WORK TO BE COMPLETED
Lines containing "will": state how many there are in these entries, and write only that number.

MATERIAL SHOWN

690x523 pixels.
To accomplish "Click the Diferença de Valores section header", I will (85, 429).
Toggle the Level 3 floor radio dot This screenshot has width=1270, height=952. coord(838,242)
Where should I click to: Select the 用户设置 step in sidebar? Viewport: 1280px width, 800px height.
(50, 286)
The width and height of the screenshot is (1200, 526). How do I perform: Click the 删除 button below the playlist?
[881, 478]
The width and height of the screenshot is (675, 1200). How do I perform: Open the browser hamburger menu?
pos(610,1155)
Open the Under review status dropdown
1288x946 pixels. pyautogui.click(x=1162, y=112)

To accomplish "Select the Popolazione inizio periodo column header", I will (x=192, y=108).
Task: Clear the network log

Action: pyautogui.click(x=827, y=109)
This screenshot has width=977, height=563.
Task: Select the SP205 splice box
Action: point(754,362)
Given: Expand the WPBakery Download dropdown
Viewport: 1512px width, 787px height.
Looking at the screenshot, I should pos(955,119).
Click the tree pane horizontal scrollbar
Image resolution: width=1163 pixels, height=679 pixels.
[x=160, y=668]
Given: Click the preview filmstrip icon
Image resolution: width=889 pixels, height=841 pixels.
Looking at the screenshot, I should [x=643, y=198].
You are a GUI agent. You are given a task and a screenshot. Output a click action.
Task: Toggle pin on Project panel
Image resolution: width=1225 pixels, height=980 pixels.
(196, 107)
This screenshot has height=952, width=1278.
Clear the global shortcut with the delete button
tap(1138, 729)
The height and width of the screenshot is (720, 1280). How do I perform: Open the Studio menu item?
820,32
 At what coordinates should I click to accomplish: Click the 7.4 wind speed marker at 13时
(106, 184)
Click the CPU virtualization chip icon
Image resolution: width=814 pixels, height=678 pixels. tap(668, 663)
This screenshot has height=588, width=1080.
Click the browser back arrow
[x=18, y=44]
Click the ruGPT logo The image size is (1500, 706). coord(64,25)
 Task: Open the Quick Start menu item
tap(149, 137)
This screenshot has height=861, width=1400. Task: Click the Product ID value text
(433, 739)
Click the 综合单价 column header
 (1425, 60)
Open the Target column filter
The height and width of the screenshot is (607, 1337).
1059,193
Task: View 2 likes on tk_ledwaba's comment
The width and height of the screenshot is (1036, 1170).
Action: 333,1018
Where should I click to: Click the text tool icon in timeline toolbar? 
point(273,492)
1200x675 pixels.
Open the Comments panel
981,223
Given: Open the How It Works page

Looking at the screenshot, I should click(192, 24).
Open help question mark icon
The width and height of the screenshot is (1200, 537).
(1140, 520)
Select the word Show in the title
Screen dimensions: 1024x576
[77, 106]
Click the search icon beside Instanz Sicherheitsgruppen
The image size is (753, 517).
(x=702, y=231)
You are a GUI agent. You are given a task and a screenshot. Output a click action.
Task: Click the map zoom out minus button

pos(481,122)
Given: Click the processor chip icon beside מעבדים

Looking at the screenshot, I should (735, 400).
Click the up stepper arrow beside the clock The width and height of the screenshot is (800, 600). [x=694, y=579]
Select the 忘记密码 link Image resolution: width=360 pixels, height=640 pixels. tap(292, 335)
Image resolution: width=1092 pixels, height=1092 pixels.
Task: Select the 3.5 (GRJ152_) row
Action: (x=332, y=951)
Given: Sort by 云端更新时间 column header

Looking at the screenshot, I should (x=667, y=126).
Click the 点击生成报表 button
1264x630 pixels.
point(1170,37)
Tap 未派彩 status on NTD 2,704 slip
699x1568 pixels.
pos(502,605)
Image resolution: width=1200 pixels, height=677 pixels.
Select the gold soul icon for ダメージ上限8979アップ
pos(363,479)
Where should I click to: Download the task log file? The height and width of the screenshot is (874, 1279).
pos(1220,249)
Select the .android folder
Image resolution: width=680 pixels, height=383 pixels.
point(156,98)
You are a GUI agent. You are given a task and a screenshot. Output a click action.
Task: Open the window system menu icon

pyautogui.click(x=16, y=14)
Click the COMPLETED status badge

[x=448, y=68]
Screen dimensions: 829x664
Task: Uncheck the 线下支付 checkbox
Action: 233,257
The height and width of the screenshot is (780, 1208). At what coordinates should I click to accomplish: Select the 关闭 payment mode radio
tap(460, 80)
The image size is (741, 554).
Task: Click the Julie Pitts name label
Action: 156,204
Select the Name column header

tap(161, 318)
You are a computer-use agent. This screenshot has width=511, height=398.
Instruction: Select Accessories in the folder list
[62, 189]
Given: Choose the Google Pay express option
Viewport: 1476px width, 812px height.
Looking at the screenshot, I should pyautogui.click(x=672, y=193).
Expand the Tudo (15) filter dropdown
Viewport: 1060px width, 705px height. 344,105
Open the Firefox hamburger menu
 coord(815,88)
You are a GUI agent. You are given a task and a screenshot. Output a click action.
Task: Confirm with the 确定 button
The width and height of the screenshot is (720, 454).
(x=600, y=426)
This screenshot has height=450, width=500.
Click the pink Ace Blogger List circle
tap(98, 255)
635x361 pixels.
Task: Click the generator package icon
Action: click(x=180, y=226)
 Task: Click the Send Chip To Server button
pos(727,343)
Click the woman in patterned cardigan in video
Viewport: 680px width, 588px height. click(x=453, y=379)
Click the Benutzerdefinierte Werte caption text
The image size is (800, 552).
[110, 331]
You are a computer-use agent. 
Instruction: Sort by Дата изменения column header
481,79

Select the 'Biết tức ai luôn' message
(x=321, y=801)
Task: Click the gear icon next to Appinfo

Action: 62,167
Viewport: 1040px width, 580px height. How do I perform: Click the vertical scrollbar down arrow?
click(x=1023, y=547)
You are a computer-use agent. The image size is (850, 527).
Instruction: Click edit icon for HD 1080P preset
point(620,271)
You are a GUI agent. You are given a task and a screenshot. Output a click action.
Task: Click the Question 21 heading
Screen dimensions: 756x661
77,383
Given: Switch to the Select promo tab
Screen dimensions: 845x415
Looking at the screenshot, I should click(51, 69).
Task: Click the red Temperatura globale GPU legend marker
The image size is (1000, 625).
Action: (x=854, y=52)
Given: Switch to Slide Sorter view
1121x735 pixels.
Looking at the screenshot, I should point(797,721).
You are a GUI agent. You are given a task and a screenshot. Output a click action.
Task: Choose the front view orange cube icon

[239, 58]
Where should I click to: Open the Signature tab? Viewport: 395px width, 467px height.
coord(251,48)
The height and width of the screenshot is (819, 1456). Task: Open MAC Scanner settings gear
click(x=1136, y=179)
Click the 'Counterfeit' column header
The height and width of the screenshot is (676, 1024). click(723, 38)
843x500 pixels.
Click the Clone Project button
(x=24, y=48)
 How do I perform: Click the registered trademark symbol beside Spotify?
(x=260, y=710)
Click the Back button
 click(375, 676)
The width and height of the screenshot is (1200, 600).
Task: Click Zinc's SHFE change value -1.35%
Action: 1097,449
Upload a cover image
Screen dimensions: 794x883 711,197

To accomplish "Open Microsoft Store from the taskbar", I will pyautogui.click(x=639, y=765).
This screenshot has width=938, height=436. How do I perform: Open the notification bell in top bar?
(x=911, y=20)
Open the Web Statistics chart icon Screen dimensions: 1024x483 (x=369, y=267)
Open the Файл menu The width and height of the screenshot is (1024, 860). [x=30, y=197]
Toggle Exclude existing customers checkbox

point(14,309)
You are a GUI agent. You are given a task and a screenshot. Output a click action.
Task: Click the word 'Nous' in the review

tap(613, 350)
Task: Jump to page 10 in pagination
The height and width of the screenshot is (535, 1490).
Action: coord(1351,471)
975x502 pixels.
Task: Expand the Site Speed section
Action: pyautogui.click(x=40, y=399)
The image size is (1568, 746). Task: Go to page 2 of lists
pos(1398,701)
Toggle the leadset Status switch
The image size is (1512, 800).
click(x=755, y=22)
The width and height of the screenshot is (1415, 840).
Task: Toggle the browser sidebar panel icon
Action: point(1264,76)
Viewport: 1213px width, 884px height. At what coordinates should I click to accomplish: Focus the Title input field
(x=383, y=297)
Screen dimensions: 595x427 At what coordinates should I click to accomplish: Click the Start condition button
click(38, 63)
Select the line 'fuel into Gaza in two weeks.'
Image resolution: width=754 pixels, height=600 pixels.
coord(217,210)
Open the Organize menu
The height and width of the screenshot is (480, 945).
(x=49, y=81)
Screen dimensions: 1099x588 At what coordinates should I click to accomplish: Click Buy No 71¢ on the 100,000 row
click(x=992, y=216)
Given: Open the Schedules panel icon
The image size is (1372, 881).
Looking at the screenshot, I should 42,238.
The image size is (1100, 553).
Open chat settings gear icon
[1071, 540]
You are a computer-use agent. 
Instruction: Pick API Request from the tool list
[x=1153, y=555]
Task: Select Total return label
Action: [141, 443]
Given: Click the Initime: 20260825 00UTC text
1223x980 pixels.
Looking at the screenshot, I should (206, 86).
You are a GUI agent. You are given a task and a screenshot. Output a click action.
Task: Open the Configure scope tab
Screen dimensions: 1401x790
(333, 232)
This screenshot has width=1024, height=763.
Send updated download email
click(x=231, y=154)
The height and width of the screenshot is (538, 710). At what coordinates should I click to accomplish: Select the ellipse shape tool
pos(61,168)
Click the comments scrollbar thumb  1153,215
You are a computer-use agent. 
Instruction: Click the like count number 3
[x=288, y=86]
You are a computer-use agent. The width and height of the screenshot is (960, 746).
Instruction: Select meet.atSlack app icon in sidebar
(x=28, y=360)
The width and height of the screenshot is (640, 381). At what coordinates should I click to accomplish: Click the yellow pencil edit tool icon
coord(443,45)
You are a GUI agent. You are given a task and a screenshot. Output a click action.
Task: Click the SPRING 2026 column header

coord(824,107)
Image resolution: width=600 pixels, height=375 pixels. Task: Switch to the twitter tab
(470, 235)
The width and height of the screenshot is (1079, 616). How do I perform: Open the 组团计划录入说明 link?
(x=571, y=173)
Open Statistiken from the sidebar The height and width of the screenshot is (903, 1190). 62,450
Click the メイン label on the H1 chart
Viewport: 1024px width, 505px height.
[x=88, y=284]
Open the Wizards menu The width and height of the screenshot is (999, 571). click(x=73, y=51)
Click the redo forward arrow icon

SOLVED EXERCISE
3